--- Tasks and exercises ---
**a)** Reproduce the passage from the House of Dun landscape description below, starting with "There is little" and going on through "outstanding Architectural value.".
**b)** Pick up the House of Dun landscape description below after its last sentence and carry it on.

--- Excerpted text ---
━━━━

A mid-18th century designed landscape comprising several category A listed buildings, fine gardens, parkland, woodland and a Wellingtonia avenue grown from the original seeds first introduced into the UK.

Artistic Interest

Level of interest

The records of the gardens in Lady Augusta's time give the House of Dun high value as a Work of Art.


Level of interest

The existence of plans drawn up by William Adam and the Earl of Mar, and the site's long associations with the Erskine family, in particular Lady Augusta Fitzclarence and her granddaughter Violet Jacob, give it outstanding Historical value.


Level of interest

There is little plant material left of Horticultural interest in the garden but the Sequoia trees from the original seed introduction to this country give it high value in this category.


Level of interest

The designed landscape provides the setting for a group of A listed buildings and thus has outstanding Architectural value.


Level of interest
Not Assessed


Level of interest

The house, south park and avenues along the drives are very visible from the A935 Brechin to Montrose road along the south of the site.

Nature Conservation

Level of interest

There are a few very old trees left at the House of Dun, and the Den of Dun has remained undisturbed for many years.

Location and Setting

The House of Dun lies about 2 miles (3km) north-west of Montrose and 3.5 miles (6km) east of Brechin. The A935, which links the two towns, forms the southern boundary of the site. A minor road off the A935 forms the western boundary, and the east drive skirts the eastern boundary of the designed landscape. The landform slopes gently to the south and the house faces south with extensive views across the Montrose Basin. The proximity of the site to the coast has the effect of moderating the climate and, as a result, the gardens are rarely susceptible to frosts. The house and south parks are visible from the A935.

The site of the original house, Dun Castle, lies across the Den of Dun to the west of the present house. The castle fell into disrepair and the new house was built between 1727-30, resited to the east to take advantage of the fine views south across the Montrose Basin. Two plans for the new gardens around the house were drawn up in 1723 by the Earl of Mar in Paris and sent to Lord Dun. General Roy's map of 1750 shows a north/south avenue near the new house with shelterbelt plantings around the neighbouring fields, but no extensive formal garden at that time, and it shows no designed landscape around Dun Castle. The layout developed by the 1st edition OS map of 1862 has remained similar until today. The north park contained many parkland trees and included an avenue to the north of the house. The south park also contained many more trees than today. There are 99 acres (40ha) in the present designed landscape.

━━━━

--- Information provided ---
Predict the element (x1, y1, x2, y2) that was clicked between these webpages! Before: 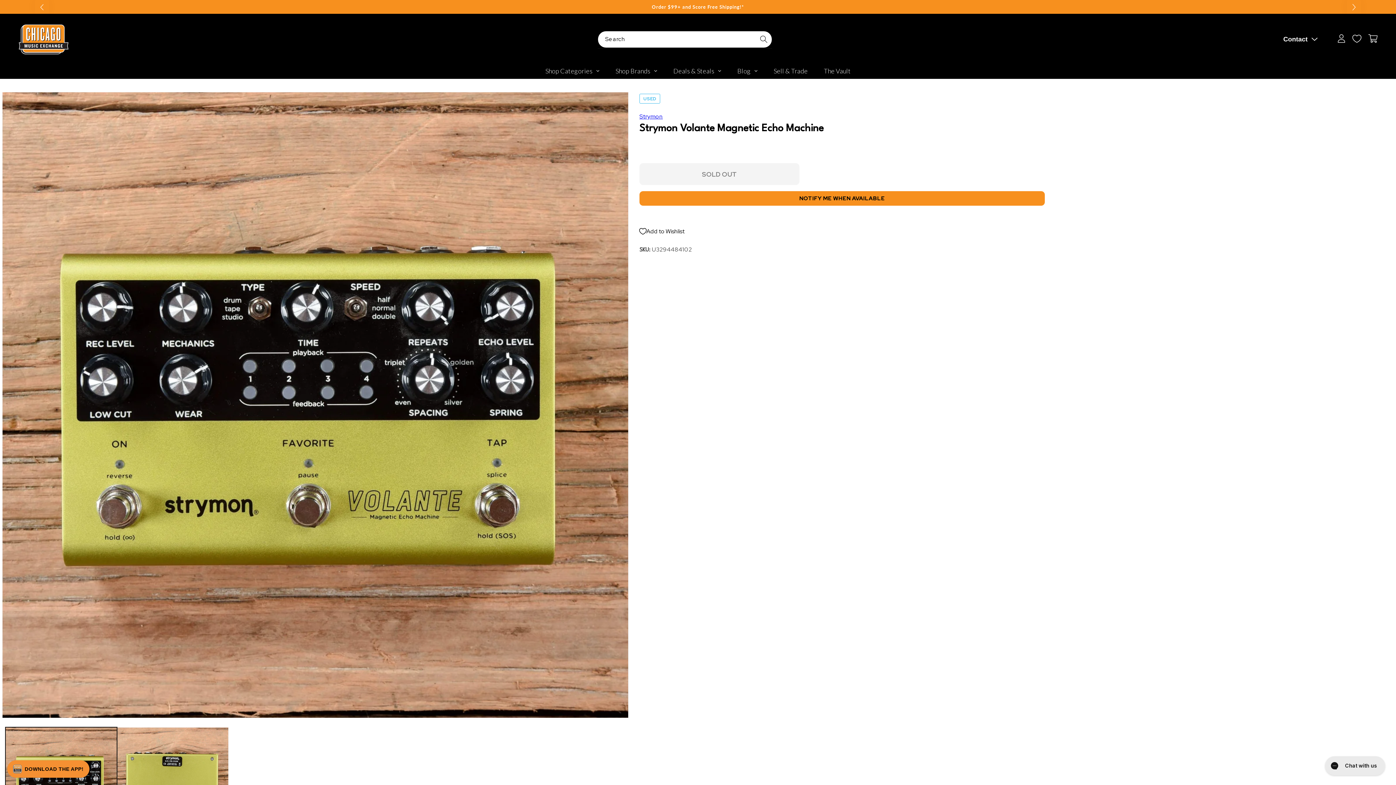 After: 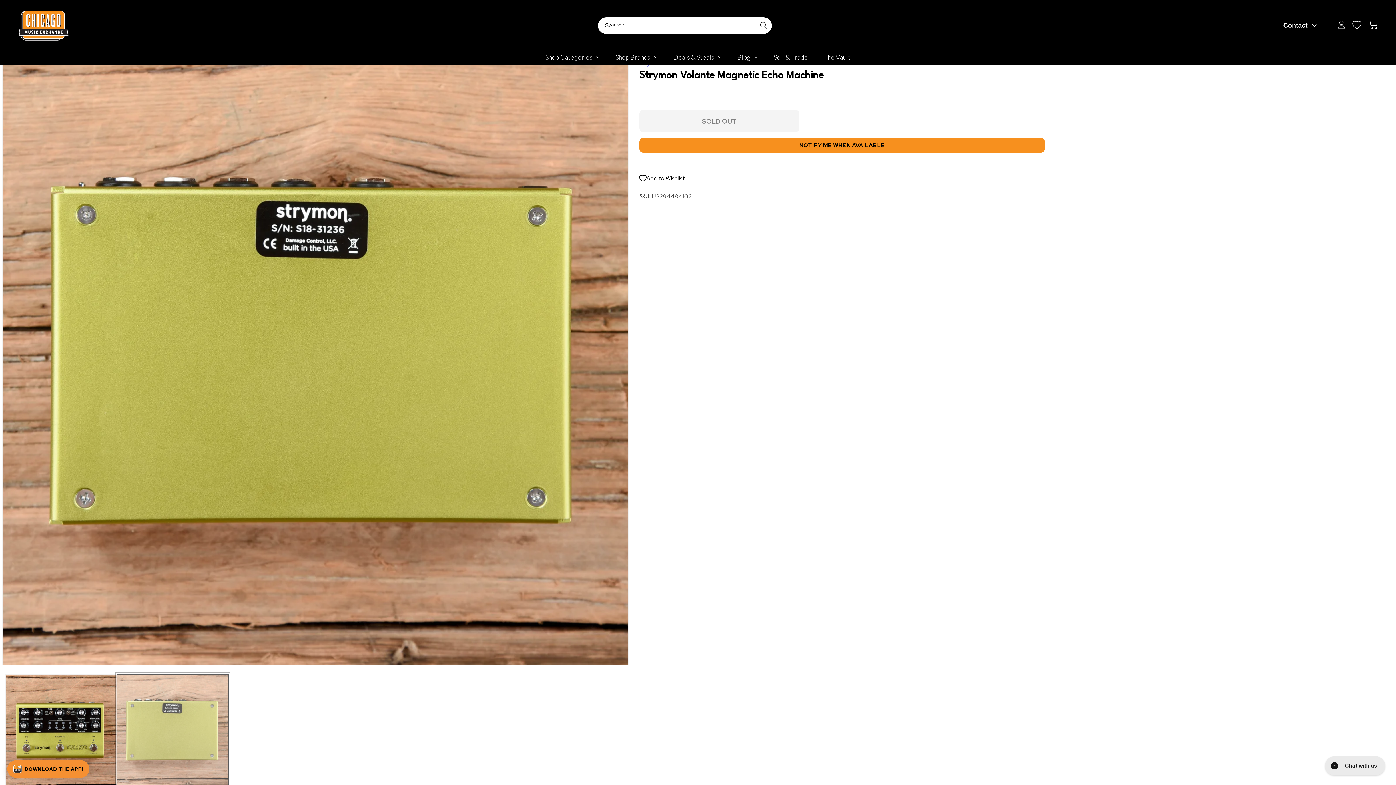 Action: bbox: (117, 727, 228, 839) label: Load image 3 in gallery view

━━━━

--- Responses per task ---
**a)**
There is little plant material left of Horticultural interest in the garden but the Sequoia trees from the original seed introduction to this country give it high value in this category.


Level of interest

The designed landscape provides the setting for a group of A listed buildings and thus has outstanding Architectural value.

**b)**
Site History

The estate of Dun was bought by Robert Erskine of Erskine in Renfrewshire in 1375. The remains of the original tower house can be traced in the large walled garden to the west of the present house. A large stone gateway marks the former entrance to the court. The castle having fallen into disrepair, a new house was commissioned from William Adam in 1727 by David, the 12th Laird, a judge in Edinburgh who took the title Lord Dun. He also commissioned designs from Alexander McGill, and designs for the garden were drawn up by the Earl of Mar (SRO.GD. 123/120). The Earl of Mar's proposals refer to the old garden by the castle being a bowling green and cherry garden, and suggest putting in a bridge across the Den. Two beech-lined drives were to sweep gracefully from the Brechin Road from the east and the west to the house. Contemporary accounts refer to existing old trees of chestnut, oak and beech in the park.

Further major improvements to the house were carried out in the time of John Kennedy-Erskine from the 1820s onwards. His mother, Margaret Erskine, the 17th Laird, succeeded her sister Alice. Margaret married Lord Kennedy of Culzean and her second son John inherited Dun. He married Lady Augusta Fitzclarence, natural daughter of King William IV, (who gave her for one of her wedding presents, a yellow coach). John died in Pisa four years later and Lady Augusta returned to London where her child was born; she later remarried and did not move back to Dun until c.1840.

In Alice Erskine's time the walled garden to the east of the house had been used as an exercising ground for her horses and it had since been turned into a drying green. Lady Augusta had it laid out with ribbon borders surrounding a lawn, with rose bowers in the centre. A sunk fence was put in across the south park to take in a greater area of garden, which was then laid out in the terraces which remain today. Stone steps and pillars led up to the south windows and yew hedges were planted along the terraces. She also put in the walk along the narrow gorge of the Den of Dun up to the walled garden and to the burial ground where her first husband was buried. She created a large rockery along the walk on the east side of the burn, driving around the countryside and coast in her yellow coach in search of plants and white quartz for her rockery. Popular stories of the time refer to her very fat coachman having to climb down from the coach to collect huge rocks from the shore.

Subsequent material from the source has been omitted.